While Neural Processing Units (NPUs) offer high theoretical efficiency for edge AI, state-of-the-art Vision--Language Models (VLMs) tailored for GPUs often falter on these substrates. We attribute this hardware-model mismatch to two primary factors: the quantization brittleness of Vision Transformers (ViTs) and the I/O-bound nature of autoregressive attention mechanisms, which fail to utilize the high arithmetic throughput of NPUs. To bridge this gap, we propose AutoNeural, an NPU-native VLM architecture co-designed for integer-only inference.
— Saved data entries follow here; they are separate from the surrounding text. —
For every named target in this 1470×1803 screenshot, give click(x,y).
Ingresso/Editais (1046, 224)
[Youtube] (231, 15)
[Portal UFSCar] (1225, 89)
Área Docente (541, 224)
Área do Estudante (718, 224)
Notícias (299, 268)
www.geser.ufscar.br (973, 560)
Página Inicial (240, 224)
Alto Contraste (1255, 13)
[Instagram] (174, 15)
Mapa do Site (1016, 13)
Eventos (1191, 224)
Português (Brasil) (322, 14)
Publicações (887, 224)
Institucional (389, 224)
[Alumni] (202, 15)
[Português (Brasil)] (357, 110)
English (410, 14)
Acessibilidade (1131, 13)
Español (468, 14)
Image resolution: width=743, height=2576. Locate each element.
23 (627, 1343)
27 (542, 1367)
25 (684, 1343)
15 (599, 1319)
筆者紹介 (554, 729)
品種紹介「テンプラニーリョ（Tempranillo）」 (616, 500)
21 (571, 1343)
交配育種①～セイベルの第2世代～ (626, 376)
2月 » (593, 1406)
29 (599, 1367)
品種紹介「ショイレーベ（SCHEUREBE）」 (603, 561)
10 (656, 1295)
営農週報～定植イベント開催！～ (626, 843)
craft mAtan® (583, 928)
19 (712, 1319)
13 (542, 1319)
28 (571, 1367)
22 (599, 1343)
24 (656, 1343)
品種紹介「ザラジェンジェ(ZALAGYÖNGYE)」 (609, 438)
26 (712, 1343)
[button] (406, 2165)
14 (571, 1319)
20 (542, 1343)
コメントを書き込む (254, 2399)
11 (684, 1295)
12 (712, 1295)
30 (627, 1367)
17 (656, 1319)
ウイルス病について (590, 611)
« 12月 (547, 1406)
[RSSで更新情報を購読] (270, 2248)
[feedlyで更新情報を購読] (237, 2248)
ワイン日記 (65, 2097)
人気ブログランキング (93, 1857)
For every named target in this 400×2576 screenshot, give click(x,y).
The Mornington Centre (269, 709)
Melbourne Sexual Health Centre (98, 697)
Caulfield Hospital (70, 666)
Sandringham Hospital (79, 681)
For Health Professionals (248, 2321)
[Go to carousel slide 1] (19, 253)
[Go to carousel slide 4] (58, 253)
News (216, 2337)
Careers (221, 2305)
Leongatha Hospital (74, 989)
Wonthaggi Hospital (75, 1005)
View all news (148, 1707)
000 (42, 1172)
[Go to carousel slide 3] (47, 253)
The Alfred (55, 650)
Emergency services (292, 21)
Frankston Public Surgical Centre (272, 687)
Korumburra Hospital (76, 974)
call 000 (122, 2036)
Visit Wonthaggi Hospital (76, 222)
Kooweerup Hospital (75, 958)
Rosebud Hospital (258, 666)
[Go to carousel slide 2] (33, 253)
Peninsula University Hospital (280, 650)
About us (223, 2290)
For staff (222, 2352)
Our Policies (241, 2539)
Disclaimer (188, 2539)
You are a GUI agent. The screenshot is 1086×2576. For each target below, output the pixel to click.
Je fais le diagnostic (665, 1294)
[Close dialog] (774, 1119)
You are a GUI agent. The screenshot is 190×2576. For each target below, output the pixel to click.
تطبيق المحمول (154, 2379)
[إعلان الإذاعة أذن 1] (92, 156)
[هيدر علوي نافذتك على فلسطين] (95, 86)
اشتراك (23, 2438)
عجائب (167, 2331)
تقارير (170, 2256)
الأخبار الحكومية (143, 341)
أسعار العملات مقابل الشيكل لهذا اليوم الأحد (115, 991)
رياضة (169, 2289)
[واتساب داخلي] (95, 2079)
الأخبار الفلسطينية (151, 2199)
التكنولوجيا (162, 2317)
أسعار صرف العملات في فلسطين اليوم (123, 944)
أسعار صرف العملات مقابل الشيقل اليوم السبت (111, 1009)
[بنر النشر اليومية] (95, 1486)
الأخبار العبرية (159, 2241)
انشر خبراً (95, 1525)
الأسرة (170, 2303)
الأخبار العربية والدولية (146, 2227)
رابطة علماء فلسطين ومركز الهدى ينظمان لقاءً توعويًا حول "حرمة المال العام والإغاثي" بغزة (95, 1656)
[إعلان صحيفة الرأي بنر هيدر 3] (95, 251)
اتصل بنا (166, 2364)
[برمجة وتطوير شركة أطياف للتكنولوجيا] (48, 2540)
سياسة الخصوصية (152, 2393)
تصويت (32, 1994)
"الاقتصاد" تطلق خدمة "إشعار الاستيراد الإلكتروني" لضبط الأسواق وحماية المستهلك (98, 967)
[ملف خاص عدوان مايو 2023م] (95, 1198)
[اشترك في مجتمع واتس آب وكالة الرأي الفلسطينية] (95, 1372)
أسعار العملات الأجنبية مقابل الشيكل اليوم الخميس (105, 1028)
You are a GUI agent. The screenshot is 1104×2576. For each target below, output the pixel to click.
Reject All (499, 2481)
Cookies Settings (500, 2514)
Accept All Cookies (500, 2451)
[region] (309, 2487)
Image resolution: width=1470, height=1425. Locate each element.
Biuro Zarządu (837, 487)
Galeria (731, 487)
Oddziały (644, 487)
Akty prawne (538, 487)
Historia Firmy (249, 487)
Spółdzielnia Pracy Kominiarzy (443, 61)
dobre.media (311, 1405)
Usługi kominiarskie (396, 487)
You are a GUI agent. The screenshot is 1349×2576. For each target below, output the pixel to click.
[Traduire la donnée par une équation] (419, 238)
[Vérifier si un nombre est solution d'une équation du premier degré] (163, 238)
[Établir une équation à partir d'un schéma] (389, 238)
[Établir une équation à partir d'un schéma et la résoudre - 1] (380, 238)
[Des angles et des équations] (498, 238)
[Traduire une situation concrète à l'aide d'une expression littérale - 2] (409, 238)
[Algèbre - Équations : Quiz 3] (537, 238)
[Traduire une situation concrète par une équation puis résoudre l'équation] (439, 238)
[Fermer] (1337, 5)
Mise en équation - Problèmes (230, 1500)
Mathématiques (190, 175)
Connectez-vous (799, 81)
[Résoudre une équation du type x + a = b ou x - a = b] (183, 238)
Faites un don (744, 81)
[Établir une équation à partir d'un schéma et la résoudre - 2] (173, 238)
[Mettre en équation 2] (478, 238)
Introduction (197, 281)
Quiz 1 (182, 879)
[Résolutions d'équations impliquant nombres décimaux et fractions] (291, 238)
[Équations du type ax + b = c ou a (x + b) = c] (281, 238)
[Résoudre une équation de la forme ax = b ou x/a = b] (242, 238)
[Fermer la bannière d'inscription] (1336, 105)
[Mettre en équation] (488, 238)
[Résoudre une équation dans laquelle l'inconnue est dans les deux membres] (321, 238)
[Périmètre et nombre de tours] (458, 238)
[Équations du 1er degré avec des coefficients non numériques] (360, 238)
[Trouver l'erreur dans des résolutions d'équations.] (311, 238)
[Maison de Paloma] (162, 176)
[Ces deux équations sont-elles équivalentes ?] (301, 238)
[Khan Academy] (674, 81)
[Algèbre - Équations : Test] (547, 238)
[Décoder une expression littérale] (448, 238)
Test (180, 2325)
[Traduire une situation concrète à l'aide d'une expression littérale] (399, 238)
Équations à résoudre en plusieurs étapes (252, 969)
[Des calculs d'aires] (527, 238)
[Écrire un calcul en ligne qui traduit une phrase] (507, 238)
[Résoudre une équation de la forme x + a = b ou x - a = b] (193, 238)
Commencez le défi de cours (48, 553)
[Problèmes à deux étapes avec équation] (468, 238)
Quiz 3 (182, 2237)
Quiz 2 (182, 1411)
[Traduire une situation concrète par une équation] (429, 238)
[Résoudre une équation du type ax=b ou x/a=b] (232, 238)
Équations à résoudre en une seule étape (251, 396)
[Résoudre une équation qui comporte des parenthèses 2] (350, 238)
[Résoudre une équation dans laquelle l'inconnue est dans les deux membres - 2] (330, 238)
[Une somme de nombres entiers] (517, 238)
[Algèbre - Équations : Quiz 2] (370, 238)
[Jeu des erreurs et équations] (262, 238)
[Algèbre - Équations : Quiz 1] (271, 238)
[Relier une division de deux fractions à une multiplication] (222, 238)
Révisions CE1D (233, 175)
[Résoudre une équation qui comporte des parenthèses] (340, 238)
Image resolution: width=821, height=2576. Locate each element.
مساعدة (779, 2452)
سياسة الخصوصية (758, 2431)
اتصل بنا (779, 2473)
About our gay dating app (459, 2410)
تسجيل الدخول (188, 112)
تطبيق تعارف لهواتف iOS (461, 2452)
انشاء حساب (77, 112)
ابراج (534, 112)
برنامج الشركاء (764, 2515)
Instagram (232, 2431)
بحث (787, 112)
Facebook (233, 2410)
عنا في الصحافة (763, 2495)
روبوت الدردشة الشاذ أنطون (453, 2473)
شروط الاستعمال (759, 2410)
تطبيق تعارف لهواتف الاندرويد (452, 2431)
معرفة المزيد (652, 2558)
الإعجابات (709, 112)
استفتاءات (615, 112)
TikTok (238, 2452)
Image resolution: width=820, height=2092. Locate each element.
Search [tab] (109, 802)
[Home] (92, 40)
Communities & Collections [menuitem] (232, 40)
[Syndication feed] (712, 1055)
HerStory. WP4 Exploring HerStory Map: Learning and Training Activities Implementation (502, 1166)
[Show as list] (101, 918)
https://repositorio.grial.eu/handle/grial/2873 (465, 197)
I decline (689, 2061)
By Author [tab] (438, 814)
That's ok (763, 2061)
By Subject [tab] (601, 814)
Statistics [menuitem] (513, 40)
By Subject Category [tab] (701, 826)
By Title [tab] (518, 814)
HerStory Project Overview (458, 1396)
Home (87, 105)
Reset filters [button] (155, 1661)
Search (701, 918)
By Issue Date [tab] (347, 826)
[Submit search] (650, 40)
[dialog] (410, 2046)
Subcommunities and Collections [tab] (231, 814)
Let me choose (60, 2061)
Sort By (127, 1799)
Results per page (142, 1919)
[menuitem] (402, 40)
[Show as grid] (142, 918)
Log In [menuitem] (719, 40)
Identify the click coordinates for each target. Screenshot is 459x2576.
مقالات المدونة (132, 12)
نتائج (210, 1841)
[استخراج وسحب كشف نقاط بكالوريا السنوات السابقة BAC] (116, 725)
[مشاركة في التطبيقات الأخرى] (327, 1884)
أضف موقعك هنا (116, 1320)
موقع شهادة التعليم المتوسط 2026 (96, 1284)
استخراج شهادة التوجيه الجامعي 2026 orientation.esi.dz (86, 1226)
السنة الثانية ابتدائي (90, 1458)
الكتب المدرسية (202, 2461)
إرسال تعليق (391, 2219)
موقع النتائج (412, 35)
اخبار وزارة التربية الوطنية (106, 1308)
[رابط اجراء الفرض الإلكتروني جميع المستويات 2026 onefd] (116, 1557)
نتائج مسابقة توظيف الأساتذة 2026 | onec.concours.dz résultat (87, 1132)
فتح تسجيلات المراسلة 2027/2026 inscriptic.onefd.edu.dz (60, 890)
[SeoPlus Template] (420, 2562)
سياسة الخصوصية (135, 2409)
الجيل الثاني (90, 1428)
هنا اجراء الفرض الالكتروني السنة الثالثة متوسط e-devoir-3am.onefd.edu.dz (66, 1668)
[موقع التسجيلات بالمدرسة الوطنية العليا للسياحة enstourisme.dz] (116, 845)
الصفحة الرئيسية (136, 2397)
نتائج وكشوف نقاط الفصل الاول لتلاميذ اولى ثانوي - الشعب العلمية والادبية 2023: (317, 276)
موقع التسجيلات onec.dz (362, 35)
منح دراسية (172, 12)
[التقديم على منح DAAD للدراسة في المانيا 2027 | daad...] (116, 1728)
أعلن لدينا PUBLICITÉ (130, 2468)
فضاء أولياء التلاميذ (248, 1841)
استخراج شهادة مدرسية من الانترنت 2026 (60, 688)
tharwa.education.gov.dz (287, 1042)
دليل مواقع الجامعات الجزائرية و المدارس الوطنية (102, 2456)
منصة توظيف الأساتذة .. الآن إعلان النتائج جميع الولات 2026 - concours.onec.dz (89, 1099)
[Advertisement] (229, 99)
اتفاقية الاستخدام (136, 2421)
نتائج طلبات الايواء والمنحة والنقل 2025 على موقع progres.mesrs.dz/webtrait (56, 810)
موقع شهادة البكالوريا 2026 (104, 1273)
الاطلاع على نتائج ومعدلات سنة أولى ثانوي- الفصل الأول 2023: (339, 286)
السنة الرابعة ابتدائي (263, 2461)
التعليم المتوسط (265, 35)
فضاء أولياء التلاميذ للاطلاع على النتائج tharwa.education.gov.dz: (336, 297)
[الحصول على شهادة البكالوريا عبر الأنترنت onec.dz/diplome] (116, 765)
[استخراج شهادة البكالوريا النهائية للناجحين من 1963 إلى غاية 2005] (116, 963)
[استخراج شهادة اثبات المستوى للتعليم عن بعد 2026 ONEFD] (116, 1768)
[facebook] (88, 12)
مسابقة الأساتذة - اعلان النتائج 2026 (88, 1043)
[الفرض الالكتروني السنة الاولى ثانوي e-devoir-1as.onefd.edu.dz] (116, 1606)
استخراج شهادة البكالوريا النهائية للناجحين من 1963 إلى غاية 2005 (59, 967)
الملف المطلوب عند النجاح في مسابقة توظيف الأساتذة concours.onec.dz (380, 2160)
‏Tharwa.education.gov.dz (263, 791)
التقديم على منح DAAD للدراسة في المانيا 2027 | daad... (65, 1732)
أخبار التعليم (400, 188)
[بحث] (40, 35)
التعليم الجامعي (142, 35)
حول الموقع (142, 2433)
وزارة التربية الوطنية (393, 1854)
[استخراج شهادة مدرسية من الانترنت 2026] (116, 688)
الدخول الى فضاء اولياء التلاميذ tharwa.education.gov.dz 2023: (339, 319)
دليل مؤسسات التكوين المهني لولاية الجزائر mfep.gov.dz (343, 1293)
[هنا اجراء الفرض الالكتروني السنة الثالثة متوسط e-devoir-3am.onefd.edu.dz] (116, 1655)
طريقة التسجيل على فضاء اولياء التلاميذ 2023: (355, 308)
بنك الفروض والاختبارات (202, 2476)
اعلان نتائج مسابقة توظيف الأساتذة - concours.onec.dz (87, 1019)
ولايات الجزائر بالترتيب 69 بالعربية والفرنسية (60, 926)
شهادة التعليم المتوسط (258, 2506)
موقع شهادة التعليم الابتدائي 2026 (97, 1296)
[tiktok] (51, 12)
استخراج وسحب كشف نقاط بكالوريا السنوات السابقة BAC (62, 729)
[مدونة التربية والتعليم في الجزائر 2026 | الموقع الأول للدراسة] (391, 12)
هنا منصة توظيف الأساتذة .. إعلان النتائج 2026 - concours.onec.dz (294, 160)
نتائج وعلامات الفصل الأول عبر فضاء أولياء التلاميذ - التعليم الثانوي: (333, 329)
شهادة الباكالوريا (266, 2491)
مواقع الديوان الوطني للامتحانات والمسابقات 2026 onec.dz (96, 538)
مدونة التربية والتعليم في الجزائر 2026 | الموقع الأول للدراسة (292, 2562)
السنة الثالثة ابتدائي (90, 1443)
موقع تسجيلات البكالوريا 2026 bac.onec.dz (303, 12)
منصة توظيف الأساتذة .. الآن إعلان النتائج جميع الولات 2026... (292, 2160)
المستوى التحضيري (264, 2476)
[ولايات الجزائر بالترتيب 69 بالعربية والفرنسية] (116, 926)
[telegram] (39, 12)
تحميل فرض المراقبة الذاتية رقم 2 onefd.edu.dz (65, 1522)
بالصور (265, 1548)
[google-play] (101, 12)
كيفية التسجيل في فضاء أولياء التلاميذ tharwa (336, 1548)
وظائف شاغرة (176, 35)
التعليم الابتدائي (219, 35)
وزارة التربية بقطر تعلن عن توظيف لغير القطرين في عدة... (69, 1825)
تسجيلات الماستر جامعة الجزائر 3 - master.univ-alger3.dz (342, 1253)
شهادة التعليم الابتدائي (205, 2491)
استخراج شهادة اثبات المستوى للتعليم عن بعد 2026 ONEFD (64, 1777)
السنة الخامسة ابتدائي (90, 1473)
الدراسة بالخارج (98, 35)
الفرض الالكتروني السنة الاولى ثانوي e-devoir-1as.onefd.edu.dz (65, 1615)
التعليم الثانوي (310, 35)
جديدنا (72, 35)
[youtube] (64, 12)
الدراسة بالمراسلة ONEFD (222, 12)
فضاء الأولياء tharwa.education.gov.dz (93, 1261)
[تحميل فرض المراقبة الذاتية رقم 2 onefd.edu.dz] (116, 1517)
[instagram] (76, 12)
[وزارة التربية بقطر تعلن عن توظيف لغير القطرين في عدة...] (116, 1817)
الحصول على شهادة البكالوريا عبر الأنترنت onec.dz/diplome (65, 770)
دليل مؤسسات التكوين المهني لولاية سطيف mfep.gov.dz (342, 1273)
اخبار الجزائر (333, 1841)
We replace the standard ViT encoder with a MobileNetV5-style backbone utilizing depthwise separable convolutions, which ensures bounded activation distributions for stable INT4/8/16 quantization. Complementing this, our language backbone integrates State-Space Model (SSM) principles with Transformer layers, employing efficient gated convolutions to achieve linear-time complexity. This hybrid design eliminates the heavy memory I/O overhead of Key-Value caching during generation. Our approach delivers substantial efficiency gains, reducing quantization error of vision encoder by up to 7x and end-to-end latency by 14x compared to conventional baselines. The AutoNeural also delivers 3x decoding speed and 4x longer context window than the baseline. We validate these improvements via a real-world automotive case study on the Qualcomm SA8295P SoC, demonstrating real-time performance for cockpit applications. Our results highlight that rethinking model topology specifically for NPU constraints is a prerequisite for robust multi-modal edge intelligence.

Paper Structure

This paper contains 33 sections, 3 figures, 2 tables.

Figures (3)

  • Figure 1: Architecture overview of AutoNeural. The model comprises: (1) a MobileNet-based vision encoder with Multi-Scale Fusion Adapter (MSFA) that processes $768{\times}768$ images into 256 visual tokens, (2) a lightweight two-layer MLP connector without normalization for NPU quantization robustness, and (3) the Liquid AI 1.2B hybrid backbone with 16 layers that interleaves 10 gated-convolution layers with 6 Transformer attention layers to reduce memory I/O.
  • Figure 2: Performance of AutoNeural after mixed-precision quantization (vision encoder: W8A16, language model: W4A16) and deployment on Qualcomm SA8295P NPU. Results reflect actual on-device execution, not PyTorch simulation, demonstrating stable accuracy and substantial latency improvements.
  • Figure 3: Vision encoder latency comparison on Qualcomm SA8295P NPU across three input resolutions. AutoNeural's MobileNet-based encoder achieves 5.8$\times$ speedup at 256$\times$256, 14$\times$ speedup at 512$\times$512, and successfully processes 768$\times$768 images in real-time while InternViT-300M exceeds NPU memory capacity. Lower latency is better.